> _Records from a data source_
◇ ◇ ◇ ◇ ◇ ◇ ◇

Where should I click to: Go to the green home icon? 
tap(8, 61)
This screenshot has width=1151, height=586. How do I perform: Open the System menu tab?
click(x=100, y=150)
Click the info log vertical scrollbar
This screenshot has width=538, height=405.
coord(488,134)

◇ ◇ ◇ ◇ ◇ ◇ ◇

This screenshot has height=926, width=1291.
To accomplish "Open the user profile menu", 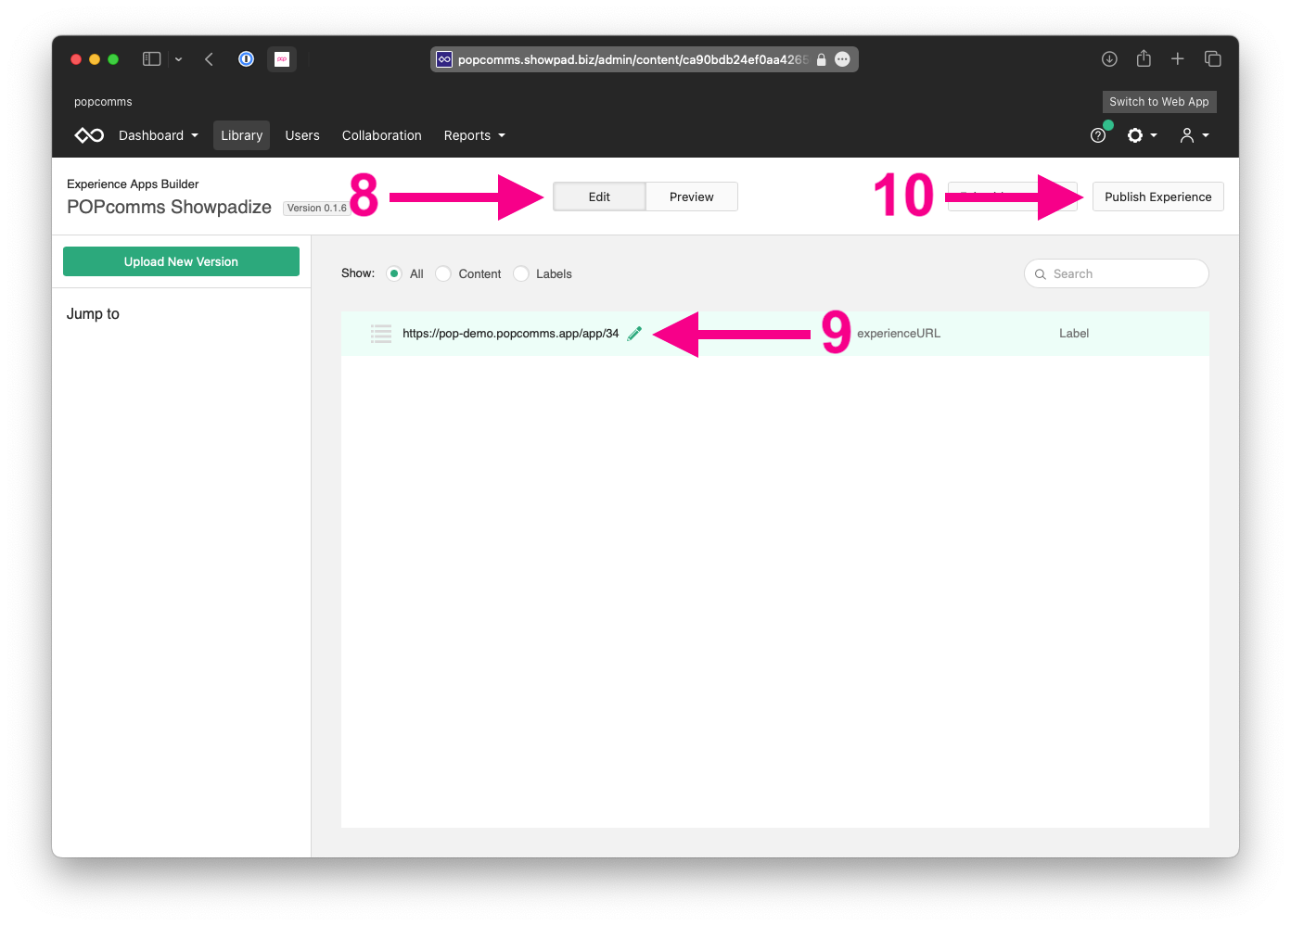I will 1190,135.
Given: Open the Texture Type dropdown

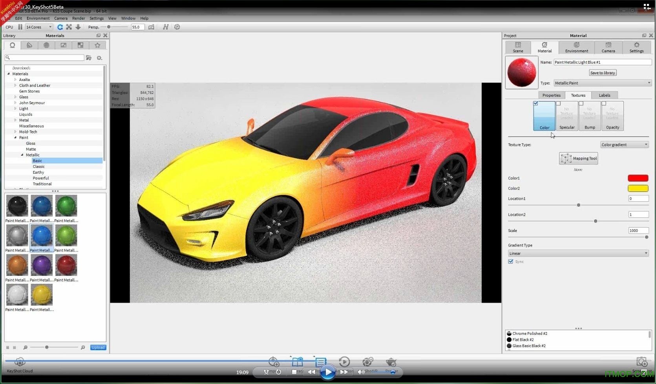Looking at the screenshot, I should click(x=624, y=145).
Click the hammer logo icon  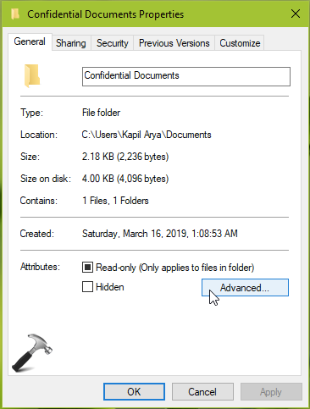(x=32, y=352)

◇ ◇ ◇ ◇ ◇ ◇ ◇

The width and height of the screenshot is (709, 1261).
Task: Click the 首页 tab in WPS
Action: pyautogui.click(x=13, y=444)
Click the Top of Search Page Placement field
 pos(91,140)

◇ ◇ ◇ ◇ ◇ ◇ ◇

> _What to do_
Reproduce verbatim the lines above, from the line with "Where should I" through the line with "Click the info log vertical scrollbar".

> _Your response_
Where should I click to: Go to the green home icon? 
tap(8, 61)
This screenshot has width=1151, height=586. How do I perform: Open the System menu tab?
click(x=100, y=150)
Click the info log vertical scrollbar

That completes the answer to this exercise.